Recently, NACWA filed its opening legal brief in litigation with EPA over a new rule to regulate air emissions from sewage sludge incinerators (SSIs) under the Clean Air Act (CAA). The brief marks a significant milestone in a multiyear regulatory and legal advocacy effort by NACWA to ensure environmentally appropriate regulation of SSIs. NACWA has tried to work collaboratively with EPA on this issue, but last year EPA abandoned its previous regulatory approach and mandated a new set of SSI air emission standards that are illegal and scientifically flawed. This prompted NACWA to sue the Agency over the rule and embark on the largest litigation effort in the Association’s history.
Now, before we go any farther, let’s be clear about one thing: sewage sludge is not the sexiest topic to be writing (or blogging) about. But it is also a reality of the modern wastewater treatment process, created as a byproduct when domestic wastewater is cleaned and purified before being returned to our Nation’s waterways. A typical wastewater treatment plant can produce thousands of pounds of sludge in a single day, and it all has to be responsibly disposed of in some fashion.
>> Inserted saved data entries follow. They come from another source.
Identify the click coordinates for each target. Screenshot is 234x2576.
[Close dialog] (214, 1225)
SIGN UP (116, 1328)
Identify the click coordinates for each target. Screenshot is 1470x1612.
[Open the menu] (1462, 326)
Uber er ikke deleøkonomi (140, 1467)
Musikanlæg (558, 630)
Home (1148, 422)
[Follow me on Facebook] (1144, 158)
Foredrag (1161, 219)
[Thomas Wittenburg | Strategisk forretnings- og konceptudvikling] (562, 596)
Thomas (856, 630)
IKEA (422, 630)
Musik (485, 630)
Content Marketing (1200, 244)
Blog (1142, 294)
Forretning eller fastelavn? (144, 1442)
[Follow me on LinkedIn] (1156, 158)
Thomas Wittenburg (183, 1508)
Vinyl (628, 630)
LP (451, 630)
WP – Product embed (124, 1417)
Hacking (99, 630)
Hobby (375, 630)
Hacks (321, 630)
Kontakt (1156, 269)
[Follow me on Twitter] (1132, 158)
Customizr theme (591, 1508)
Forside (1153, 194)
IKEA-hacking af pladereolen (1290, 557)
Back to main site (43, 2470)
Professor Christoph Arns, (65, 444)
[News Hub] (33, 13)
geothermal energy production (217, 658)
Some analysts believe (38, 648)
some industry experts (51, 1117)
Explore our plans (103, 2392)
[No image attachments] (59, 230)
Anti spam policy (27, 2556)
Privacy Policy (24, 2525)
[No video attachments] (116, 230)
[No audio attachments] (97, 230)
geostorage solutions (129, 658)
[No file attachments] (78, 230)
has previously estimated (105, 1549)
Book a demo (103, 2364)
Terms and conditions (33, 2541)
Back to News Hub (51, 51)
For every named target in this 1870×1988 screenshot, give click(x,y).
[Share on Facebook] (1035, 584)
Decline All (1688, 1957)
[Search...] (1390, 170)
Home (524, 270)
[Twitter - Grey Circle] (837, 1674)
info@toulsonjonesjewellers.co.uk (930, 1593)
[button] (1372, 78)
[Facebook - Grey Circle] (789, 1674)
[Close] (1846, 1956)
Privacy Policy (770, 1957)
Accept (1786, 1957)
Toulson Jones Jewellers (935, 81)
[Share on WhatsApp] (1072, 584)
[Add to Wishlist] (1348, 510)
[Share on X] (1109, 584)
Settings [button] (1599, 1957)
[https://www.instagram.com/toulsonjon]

For many clean water utilities around the nation—about one-third, in fact—incinerating the sludge in SSIs has provided an environmentally responsible and cost effective way to manage sludge for many years. Unfortunately, EPA’s new SSI rule imposes overly stringent and costly emission limits on SSIs—limits that many agencies will not be able to meet or afford. This situation will force utilities to shut down their SSI units and pursue other more expensive sludge management options. And to top it all off, there will likely be little to no real environmental benefit as a result of the new EPA SSI rule. In fact, the overall environmental effect could even be worse.
NACWA’s reason for challenging the new SSI rule is not because we believe SSIs shouldn’t be regulated. Instead, our argument is that SSIs should be regulated, but in a responsible manner and under the appropriate legal requirements as envisioned by Congress. NACWA’s lawsuit is focused on making sure that SSI emission limits are established in a more flexible manner—as directed by Congress in both the CAA and the Clean Water Act, which acknowledges the unique environmental and public health role of clean water utilities. NACWA also wants to ensure that SSI regulations are based on valid data, not the flawed numbers used by EPA to develop its rule. Furthermore, NACWA wants to ensure SSI emissions standards will not impose unnecessary costs on utilities and their local ratepayers at a time when communities are already struggling to meet their existing regulatory and financial obligations.
It may seem odd that the largest lawsuit in NACWA’s history is actually over a CAA regulation and not the CWA. But in reality, this case is exactly in line with one of NACWA core missions, which is to advocate for responsible environmental policies that are scientifically based, technically sound, and cost effective. The need to manage sewage sludge is not going away, so let’s make sure the regulations in place to govern sludge management are done right.